Artist Candy Chang has created a multitude of profound urban installations that reflect on the dynamics between community and isolation, and the ways “shared places can cultivate reflection, perspective, and kinship.” Chang is particularly focused on the relation between individual liberty and social cohesion, and has made great participatory public art works that seek to address this relation. With a background in urban planning, Chang has worked with communities all over the world, and approaches her art from a particular perspective that is not just of the artist. Her involvement in urban planning has forged her art in many ways that speak to the issues Martin de Waal addresses in his book The City as Interface (2014).

In investigating the ‘parochial’ and ‘public’ domains, de Waal notices how “as a result of increased mobility and the individualization of lifestyles, parochial and public domains have started to overlap more and more.” (p.16), and he explores the role of neighborhoods in modern cities through those domains.
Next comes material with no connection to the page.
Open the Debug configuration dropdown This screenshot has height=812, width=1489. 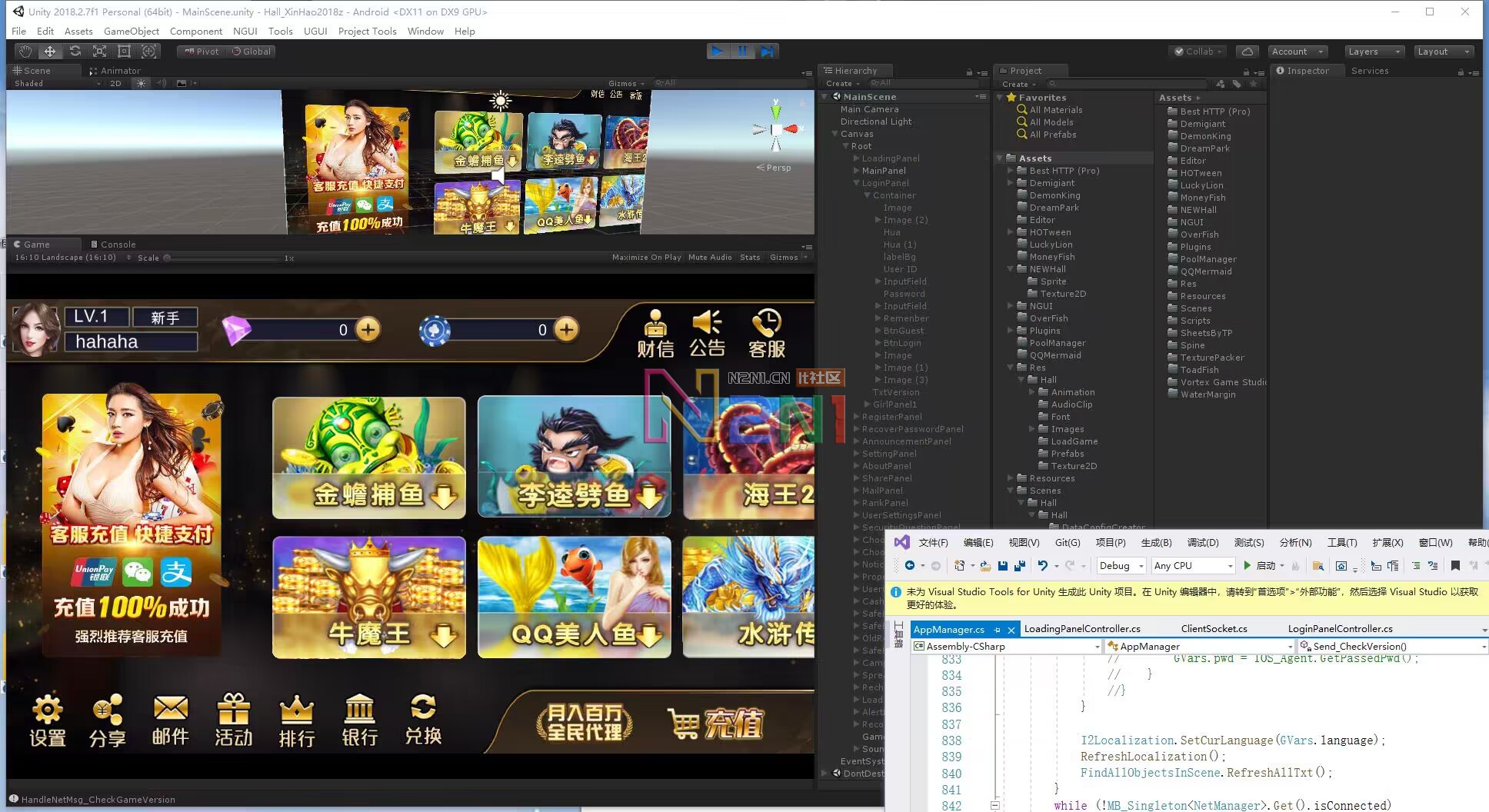[x=1121, y=566]
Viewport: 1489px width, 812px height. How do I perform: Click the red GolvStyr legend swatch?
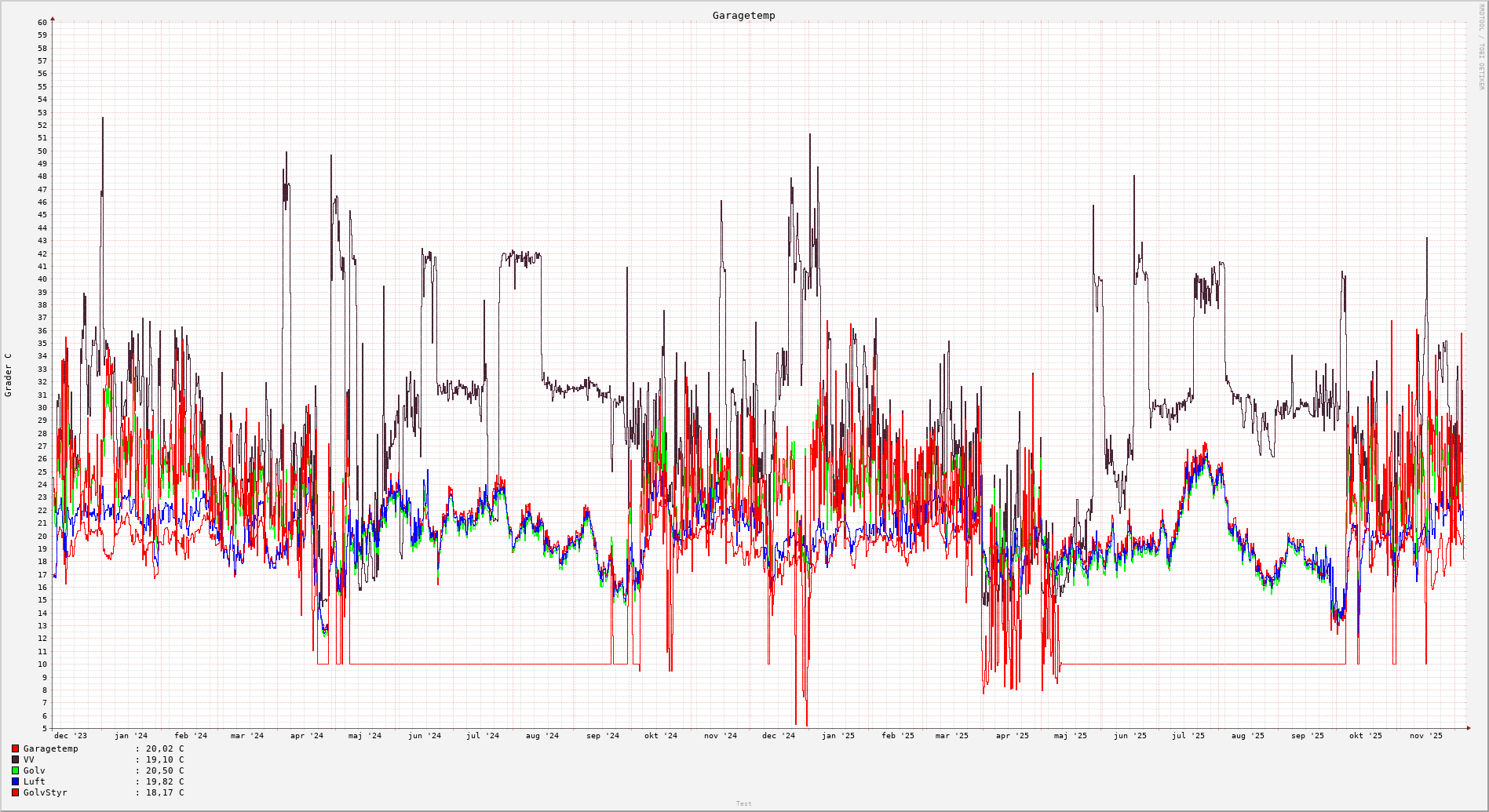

In his chapter “The Neighborhood as an ‘Interface’ in Every Day Life”, de Waal quotes Kevin Lynch’s description of the behavioral and symbolic aspects of city dwellers and the spaces they dwell in, from The Image of the City (1960): “how city dwellers, from their everyday lives also attribute symbolic meanings to places.” (p. 50) This description is essential in understanding the socio-spacial dynamics inherent to all cities and their different neighborhoods. In her works, Chang strives to attribute particular meanings to places, by blurring the line that separates individual liberty and social cohesion.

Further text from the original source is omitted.